§ **ARTICLE**:
------------------------------

Despite this conceptual ambiguity, trust is found to be more relevant for effective risk communication than that for competence and past performance (Edwards and Cable, 2009; Earle, 2010). Trust is more resilient to change, because it is connected with various situations and expectations of how it should be employed; trust enables acceptance of unfamiliar and uncontrollable risks by transferring the responsibility to deal with uncertain outcomes from the trustor to the trustee (Siegrist, 2000; Kellens et al., 2013; Sharp et al., 2013).
Trust influences various forms of cooperation: risk perception (Siegrist, 2000; Siegrist and Cvetkovich, 2000; Siegrist et al., 2005; Earle, 2010; Lu et al., 2015) and negative emotions associated with risks (like fear, worry, or concern; Kellens et al., 2013), as well as information‐seeking and adaptive behaviour such as private flood mitigation (Earle, 2010; Terpstra, 2011; Kellens et al., 2013). Furthermore, trust in various stakeholders affects the perception of more general risks, such as climate change (Kellstedt et al., 2008; Malka et al., 2009). The Trust‐Confidence‐Cooperation Model proposes a broad understanding of ‘cooperation’ – cooperative responses include protective behaviours as well as antecedents or supporting/hindering factors of these very behaviours. In that sense, risk perception is also a form of cooperation, as it is considered a key antecedent of protective action (Van der Pligt, 1996). Thus, following the broad understanding of cooperation, this study illustrates the impact of trust on the perception of proximal risks (e.g. a flood affecting one's own residence) and distant ones (e.g. climate change as a driver of future flood risks).
Not all citizens naturally respond to receiving risk information by implementing private flood mitigation measures. Instead, some turn to non‐protective responses to suppress the negative emotional consequences associated with a certain risk (Milne et al., 2000; Grothmann and Reusswig, 2006; Bubeck et al., 2013). Non‐protective responses, such as denial, wishful thinking and fatalism, are used to justify inaction, and therefore undermine an individual's protection motivation. Non‐protective responses are shaped by risk perception, but they are conceptually distinct, since they are reactions to risks that exceed an individual's coping capacities. For risk communication to be effective, it appears critical to develop a more precise understanding of why some households translate information into action and others do not. We therefore investigate protective responses as a form of cooperation, as well as non‐protective responses as a form of non‐cooperation.
As discussed above, citizens show trust differently to various trustees. Not only does the extent of trust in them vary between trustees, but so does the strength of the relationship between trust and certain forms of cooperation (Earle, 2010). In the case of ‘information on food safety’, Lobb et al. (2007) show that trust in media increases risk perception and reduces the likelihood of purchasing groceries, while trust in public authorities has opposite effects on risk perception and purchase intentions. Thus, the impact of trust on cooperation may depend on the respective trustee.

------------------------------

§ **COLLECTED DATA**:
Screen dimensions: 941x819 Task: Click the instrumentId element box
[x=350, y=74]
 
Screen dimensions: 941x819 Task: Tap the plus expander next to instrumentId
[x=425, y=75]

------------------------------

§ **WRITTEN REQUEST A**:
Answer these questions about the article on trust and risk communication:
(i) Which model proposes a broad understanding of "cooperation"?
(ii) What two effects does trust in media have in the food safety case studied by Lobb et al. (2007)?
(iii) What examples of non-protective responses does the article give?
§ **WRITTEN REQUEST B**: Please list every negative emotion associated with risks that the article on trust and risk communication names.
The data shown above was taken from a separate source.

§ **EXERCISE ANSWER A**:
(i) The Trust‐Confidence‐Cooperation Model.
(ii) It increases risk perception and reduces the likelihood of purchasing groceries.
(iii) Denial, wishful thinking and fatalism.

§ **EXERCISE ANSWER B**: Fear, worry, concern